[openstack-dev] [nova][heat] sqlalchemy-migrate tool to alembic
Mike Bayer
mbayer at redhat.com
Fri May 22 21:27:27 UTC 2015
OK, have just gotten off a chat with the folks at summit.
I am glad that I've managed to get my concerns about this approach out
there. For people reading my notes here, I've gotten the answer to my
question about how database access code is written for a system that is
moving from some particular schema structure A to a new one B.
Essentially, supposing we've released "L", and we are now in development
for "M". Over the course of M, we are adding new objects, e.g. tables,
columns; let's call these M1, M2, M3. These objects are meant to
replace older objects in L, say L1, L2, L3.
As M is being developed, at all times the model and database access
layer must consider both of L1, L2, L3, and M1, M2, M3, at the same
time. Meaning, the notion of schema migrations as something you commit
and at which point you can cleanly just change your model is gone. The
model needs to be able to load data from the L1/L2/L3 objects and ensure
that it gets copied to M1, M2, M3, either as the APIs are accessed under
normal use, or via a "background process" that will move data over from
L to M. It is only when the database data is fully moved to M, but
also when *all database-connected applications* are moved up as well,
that the "contract" phase can be run. The "contract" phase will then
drop every object in the database that is not in the currently running
model, including any additional objects that were added by the operator.
Now, the approach of having a model that can bridge the gap between two
schemas, to delay the full migration of changes across, is in fact very
common in the real world of database applications. This is a common
technique that is often necessary.
What is dramatically different in Nova's case is that what is normally
just a particularly tedious tool one can choose to use in specific
situations, that of the model that must bridge two different schema
designs and slowly migrate data, now becomes an absolute hard
requirement in all cases. It is no longer considered to be tenable
for developers to decide on a case-by-case basis which kinds of
migrations are trivial and can safely be run during an "expand" type of
phase, vs. those that are data- and lock- intensive if done in bulk and
therefore should be carefully rolled out over time at low scale.

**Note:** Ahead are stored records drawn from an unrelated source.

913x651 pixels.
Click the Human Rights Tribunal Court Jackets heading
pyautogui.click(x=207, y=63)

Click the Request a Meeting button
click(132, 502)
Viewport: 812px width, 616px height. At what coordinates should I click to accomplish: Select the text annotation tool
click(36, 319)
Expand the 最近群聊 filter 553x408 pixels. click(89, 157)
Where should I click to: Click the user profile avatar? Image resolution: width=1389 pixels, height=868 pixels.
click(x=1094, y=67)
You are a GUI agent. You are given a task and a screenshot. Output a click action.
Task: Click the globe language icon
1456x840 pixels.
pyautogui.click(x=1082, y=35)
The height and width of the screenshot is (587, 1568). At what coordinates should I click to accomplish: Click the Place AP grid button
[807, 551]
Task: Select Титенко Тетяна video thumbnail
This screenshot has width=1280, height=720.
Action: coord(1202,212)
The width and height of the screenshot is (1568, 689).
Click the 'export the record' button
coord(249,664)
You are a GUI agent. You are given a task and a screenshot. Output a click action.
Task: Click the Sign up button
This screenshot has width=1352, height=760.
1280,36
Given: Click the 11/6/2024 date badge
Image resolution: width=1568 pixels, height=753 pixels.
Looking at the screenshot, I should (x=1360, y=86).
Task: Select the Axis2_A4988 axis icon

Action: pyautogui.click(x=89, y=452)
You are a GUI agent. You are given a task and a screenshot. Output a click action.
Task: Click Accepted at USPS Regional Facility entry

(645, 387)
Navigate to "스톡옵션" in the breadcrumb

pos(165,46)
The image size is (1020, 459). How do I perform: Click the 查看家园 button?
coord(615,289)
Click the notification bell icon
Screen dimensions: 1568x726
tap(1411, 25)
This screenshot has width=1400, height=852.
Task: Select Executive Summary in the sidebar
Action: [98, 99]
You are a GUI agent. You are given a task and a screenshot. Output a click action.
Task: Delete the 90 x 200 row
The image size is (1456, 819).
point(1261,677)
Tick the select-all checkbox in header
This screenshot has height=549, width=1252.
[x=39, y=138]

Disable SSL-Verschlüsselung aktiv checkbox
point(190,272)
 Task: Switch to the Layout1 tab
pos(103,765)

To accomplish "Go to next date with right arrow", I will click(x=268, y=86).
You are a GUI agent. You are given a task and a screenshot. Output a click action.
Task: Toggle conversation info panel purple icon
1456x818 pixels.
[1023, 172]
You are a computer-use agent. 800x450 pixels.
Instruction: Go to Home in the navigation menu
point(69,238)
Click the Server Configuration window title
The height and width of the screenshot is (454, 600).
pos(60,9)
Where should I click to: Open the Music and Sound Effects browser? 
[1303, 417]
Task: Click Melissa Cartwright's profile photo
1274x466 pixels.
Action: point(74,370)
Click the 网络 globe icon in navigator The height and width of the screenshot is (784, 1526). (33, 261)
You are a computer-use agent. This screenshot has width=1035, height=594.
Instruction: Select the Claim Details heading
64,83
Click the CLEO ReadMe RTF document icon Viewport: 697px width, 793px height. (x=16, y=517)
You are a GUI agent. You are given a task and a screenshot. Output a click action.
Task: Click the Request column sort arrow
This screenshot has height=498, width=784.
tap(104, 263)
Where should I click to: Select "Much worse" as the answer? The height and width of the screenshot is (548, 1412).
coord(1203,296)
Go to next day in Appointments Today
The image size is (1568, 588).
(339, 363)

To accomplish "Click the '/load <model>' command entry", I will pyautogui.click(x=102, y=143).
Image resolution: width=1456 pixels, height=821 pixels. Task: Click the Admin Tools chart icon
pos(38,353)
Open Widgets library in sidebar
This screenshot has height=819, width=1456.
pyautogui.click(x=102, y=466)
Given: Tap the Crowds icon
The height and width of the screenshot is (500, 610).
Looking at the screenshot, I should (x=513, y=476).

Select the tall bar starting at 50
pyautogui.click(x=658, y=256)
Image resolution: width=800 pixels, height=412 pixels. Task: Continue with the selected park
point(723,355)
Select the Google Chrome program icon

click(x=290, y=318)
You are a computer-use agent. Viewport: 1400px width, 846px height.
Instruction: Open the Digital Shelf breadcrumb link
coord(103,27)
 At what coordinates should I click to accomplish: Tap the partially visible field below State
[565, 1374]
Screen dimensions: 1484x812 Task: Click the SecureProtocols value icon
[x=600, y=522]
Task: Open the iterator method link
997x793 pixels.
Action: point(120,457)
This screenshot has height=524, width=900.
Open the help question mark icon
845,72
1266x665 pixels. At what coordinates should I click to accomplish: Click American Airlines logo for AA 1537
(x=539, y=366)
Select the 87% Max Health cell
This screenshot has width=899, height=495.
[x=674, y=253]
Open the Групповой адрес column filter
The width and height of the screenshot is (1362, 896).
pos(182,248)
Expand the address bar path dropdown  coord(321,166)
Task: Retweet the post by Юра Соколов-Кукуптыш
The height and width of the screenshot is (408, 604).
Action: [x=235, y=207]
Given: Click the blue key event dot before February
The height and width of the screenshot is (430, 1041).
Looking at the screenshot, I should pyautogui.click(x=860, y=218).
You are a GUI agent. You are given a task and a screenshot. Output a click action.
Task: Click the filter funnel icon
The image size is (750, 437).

Let me be clear that one of the big things I want to work on is cleaning
up the model and database access code I see in Nova and many other
Openstack applications. Right now it's complicated, slow, and is
riddled with evidence that people didn't always have a firm grasp of the
APIs when they wrote it. But what we are talking about is creating a
hard link between the complexity of the model/DB access code and the
ability to make necessary changes and improvements to the schema. It
means that every schema change now inflicts verbosity and complexity
directly into the model and database access logic, not in a
self-contained, write-once-and-forget-it database migration script
elsewhere; data migrations and business model access code are to be
literally merged together most likely into the same function in many
cases. This is definitely going to make my job of cleaning up,
simplifying, and vastly improving the performance of this logic that
much more difficult. This is the squeeze point within the whole
approach and it is also the one which the Nova team could offer the
least specifics on. While simple things like column transitions
shouldn't be too terrible, more significant changes like table moves or
restructurings will be very difficult; and as always, while this might
be fine for Nova, it definitely is not appropriate for less mature
Openstack projects just starting out with new schema designs that will
have a bigger need for periodic refactorings.
The rationale for this hard-edged decision is that all-at-once data
migrations are slow and place an enormous load on the database, and
therefore must be banned in all cases, no matter how trivial. An
anecdotal reference to some obviously serious outage that occurred
during a Nova migration was cited as evidence.
I'm generally not in favor of this approach to a problem. The driving
philosophy of SQLAlchemy and related tools are one of developer
empowerment, not of shuttling away database details behind
one-size-fits-all abstractions that keep developers as far from pointy
and sharp edges as possible; because the edges aren't as sharp as you
remember and a good developer is more deft with tools than you think.
This philosophy is one that I developed over many years working at
companies and watching how various forms of technical anxiety led to all
kinds of obtuse, awkward, and sometimes outright byzantine ways of
operating, all because something a long time ago failed to work as
expected, and it was therefore banned forever - it was usually my job to
extricate teams from these ways of thinking and re-acquaint them with
more flexible and fluent approaches, while at the same time assuaging
their anxiety that we can in fact use our brains to solve problems
correctly as they come up rather than relying on iron bound constraints
that are extremely difficult to modify from a technical perspective.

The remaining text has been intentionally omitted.